Question

I deployed a web application on the localhost GlassFish server. This application takes order information from user and stores it in a List type variable in a Stateless Session Bean.The list object is created in the constructor.

I open the order page and add multiple orders in it. When I open the show orders page in different tabs and different browsers, it displays all the order information bean correctly, as though the state is maintained in a Stateless Bean!

I think this behavior is wrong as each browser/tab should create different session with the server and new order information should be shown for each browser/tab. How can this behavior be explained?

Was it helpful?

Solution

Your use case is precisely what a stateful session bean is for, if you want your List object to be maintained across method invocations, and if you want each session to be assigned its own bean.

Stateless session beans are pooled and made available to any session. But your instance fields are not guaranteed to be cleared, so you can't depend on them being cleared. The behavior that you are seeing is not unexpected. Even if you were successful in creating separate sessions in multiple tabs, those sessions could very well have been (and apparently were) assigned the same session bean. That's because the associated method invocations occurred at different points in time. Now if the associated method invocations occurred simultaneously instead, then the platform would have assigned a different stateless bean to each invocation (session). In that case, you'd see different behavior.

See also;

conversational state of session beans

and

Stateless and Stateful Enterprise Java Beans


Never let what you can't do get in the way of what you can do.

OTHER TIPS

Problem: Stateful Session Bean was not maintaining separate state per client. In the example I tried, I input orders from the JSP page, which were stored in a List in a Stateful Session Bean. When I called the same URL from a different browser (i.e. a different session), the list of orders input in the previous session were visible. The same EJB was getting referenced in both sessions. (Verified by sysouts)

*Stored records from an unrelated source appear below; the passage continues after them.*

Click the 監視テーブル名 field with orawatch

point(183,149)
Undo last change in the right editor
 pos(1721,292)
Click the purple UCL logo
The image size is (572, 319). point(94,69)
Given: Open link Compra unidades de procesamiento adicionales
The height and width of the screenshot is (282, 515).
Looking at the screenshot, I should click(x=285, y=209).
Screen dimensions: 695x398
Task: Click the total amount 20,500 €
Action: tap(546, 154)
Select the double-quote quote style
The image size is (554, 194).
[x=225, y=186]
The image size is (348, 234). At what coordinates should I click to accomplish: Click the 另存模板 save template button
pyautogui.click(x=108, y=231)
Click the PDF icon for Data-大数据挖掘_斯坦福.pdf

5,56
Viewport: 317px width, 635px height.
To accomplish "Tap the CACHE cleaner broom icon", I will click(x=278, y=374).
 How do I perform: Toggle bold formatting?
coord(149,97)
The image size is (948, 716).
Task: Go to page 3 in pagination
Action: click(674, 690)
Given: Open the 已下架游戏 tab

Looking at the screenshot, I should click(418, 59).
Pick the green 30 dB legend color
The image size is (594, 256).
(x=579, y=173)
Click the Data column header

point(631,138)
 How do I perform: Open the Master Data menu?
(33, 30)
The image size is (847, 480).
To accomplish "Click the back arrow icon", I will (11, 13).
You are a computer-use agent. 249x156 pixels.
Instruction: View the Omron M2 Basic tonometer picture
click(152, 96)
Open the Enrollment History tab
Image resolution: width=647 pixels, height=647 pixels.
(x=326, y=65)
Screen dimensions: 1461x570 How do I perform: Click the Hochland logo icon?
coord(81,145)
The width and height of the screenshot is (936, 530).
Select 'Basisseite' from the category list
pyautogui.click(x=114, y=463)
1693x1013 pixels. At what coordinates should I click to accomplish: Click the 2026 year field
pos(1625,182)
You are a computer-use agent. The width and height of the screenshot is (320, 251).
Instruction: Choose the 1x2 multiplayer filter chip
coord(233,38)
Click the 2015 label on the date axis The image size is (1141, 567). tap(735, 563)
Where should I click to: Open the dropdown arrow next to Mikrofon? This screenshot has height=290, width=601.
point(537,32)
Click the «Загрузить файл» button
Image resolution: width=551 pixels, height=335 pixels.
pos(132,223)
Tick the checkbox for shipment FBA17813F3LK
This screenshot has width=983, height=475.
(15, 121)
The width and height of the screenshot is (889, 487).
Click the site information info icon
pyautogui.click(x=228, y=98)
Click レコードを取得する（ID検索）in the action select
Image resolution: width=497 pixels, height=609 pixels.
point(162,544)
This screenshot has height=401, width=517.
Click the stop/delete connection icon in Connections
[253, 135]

It's like saying, the shopping cart of some other user was directly visible to me as if they were my orders!!

Solution: Used an HttpSessionListener and got the dependency of the Stateful EJB through JNDI, in sessionCreated(HttpSessionEvent se) method. Next, added the stateful EJB in an HttpSession and accessed the EJB through session in servlet.

Suggestions for using JNDI, instead of DI, for Stateful Session Bean and Adding EJB to HttpSession are given in the answer above. Don't know if it is the proper way to go, but it works!!